President Barack Obama will not use Russia's hopes to join the World Trade Organization (WTO) as leverage to get Moscow to end its support for Syrian President Bashar al-Assad, the White House said Thursday.
"We support Russia's accession to the WTO and we support measures that need to be taken to help bring that about," spokesman Jay Carney told reporters aboard Air Force One.
Asked whether Obama, who meets early next week with Russian President Vladimir Putin, would deliver an ultimatum demanding more help on Syria in return for WTO membership, Carney replied: "You're creating a connection here that I am not suggesting exists."
"I think that we have very frank discussions with the Russians and will continue to have them about Syria and other issues," Carney said. "And I know that other countries have those same discussions."
One day earlier, the spokesman had bluntly told Russia to stop arming Assad's forces, which have been carrying out a 15-month crackdown on Syria's opposition. Some observers have put the death toll at 14,000 people. The Obama Administration has long supported Russia's entry into the WTO, which enforces the rules of global trade and adjudicates disputes. Doing so will require Congress to repeal a Cold War-era law, the Jackson-Vanik amendment, which aimed to use trade restrictions to compel the Soviet Union to allow the emigration of Jews.
A bipartisan group of senators has unveiled legislation to do so. The group includes Democratic Senate Foreign Relations Committee Chairman John Kerry, who is seen as a leading contender to succeed Secretary of State Hillary Clinton if Obama wins a second term. While some Russia critics and human rights advocates may oppose the move, strong support from the business community is expected to push the measure to passage.
Obama is due to meet with Putin on the sidelines of a major economic summit next week, their first talks since the former KGB officer won reelection as president.
"The fact that we have disagreements with Russia on some matters -- Syria being one of them right now -- does not mean that we cannot move forward with the Russians on areas where we agree or where we are able to see more eye-to-eye," Carney said.
"The president looks forward to his first bilateral with President Putin. Our relationship with Russia has been -- since the President took office and changed our approach -- one where we cooperate in areas where we agree," the spokesman said.
Carney was referring to Obama's so-called "reset" of relations with Russia, an engagement strategy that many Republicans, including Mitt Romney, describe as all give and no get. Obama aides say that the policy has won greater cooperation from Russia on imposing and enforcing sanctions on Iran as well as concessions on supply routes to provision NATO-led forces in Afghanistan.
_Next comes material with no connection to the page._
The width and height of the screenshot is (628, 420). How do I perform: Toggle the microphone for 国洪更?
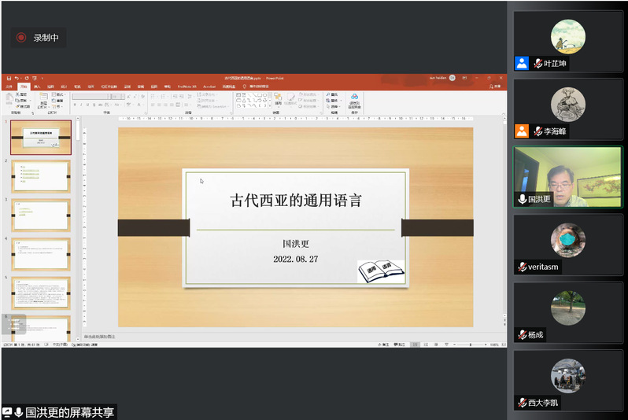[522, 199]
"That has been productive and useful for both countries -- and we are clear and transparent and frank about the areas where we disagree," Carney said.
The Obama-Putin meeting comes at a time of escalating bilateral tensions on a range of issues, including American missile defense plans, Syria and other matters. Putin notably skipped the NATO summit Obama hosted in Chicago late last month. And he also underlined the organized crime history of Obama's hometown.